Ipsos-Reid released the results of its latest public opinion survey on June 10, 2005, comparing U.S. and Canadian attitudes about China. The poll was conducted on behalf of the Canada Institute of the Woodrow Wilson International Center for Scholars and the Toronoto-based Canada Institute for North American Issues (CINAI).

Darrell Bricker, President and COO, of psos-Reid Public Affairs North America, presented the results of the poll on June 10 at the conference on "Competition for Commodities: China and the North American Response," which was organized by the Canada Institute in conjunction with CINAI and other partners in Toronto.

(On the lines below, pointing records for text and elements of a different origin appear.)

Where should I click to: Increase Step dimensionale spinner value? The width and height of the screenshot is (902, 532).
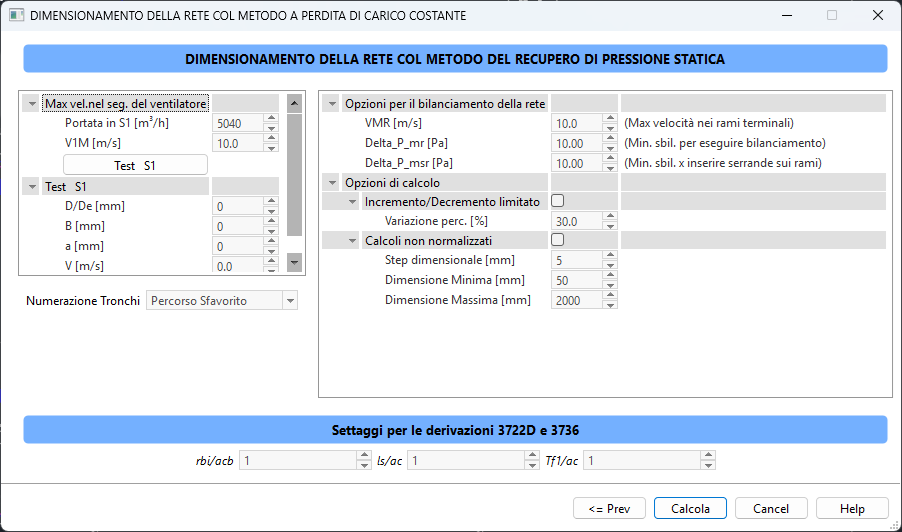[x=610, y=256]
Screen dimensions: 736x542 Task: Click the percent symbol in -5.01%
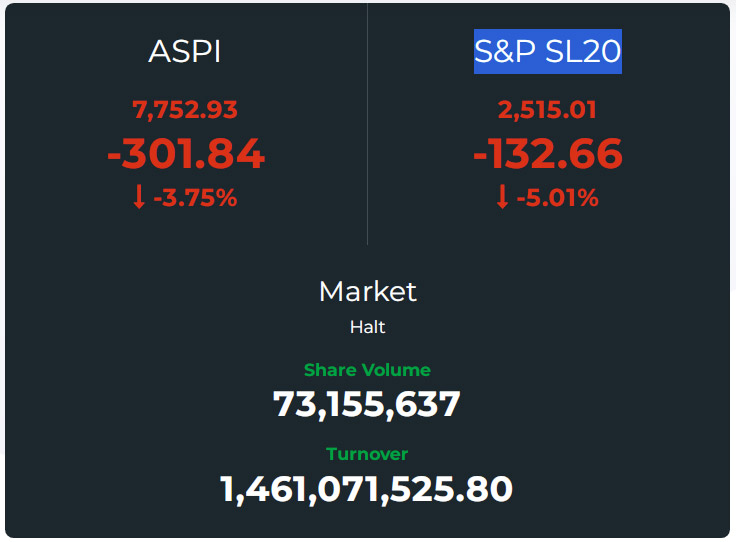click(588, 197)
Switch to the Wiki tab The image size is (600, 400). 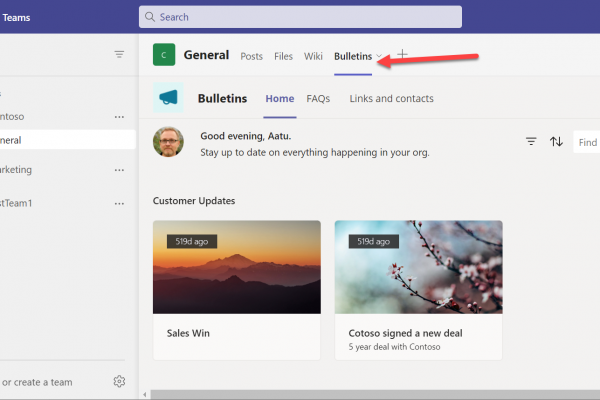tap(313, 56)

Results show that nearly two out of three Canadians say China's growth is an opportunity -- even if they are concerned about the emerging superpower's likely destiny to dominate world affairs. Indeed, a substantial number of people in Canada and the United States worry about the effects of China's burgeoning global presence. Two-thirds of Americans and half of Canadians surveyed said they fear that ''China is a serious threat'' to jobs in their own countries. Polling numbers also show concern among Canadians and Americans about the level of Chinese investment in their countries, a recurrent theme in the June 10 conference in Toronto. The full results of the poll are available for dowload:
poll results and tables.

The poll was part of a comprehensive public opion survey by Ipsos-Reid released on May 9, 2005 (to read more about the survey released on May 9, click here). The questions about China were released to coincide with the June 10 conference. The public opinion survey was conducted as part of a series attempting to gauge the evolution of attitudes on both sides of the border toward issues of importance in Canada and the United States.

The poll about China was covered by the The Globe and Mail, which published a lead story on June 10, "Canadians see silver lining in China's cloud, poll says," as well as another article on June 13, "China a 'serious threat' to jobs, N. Americans say."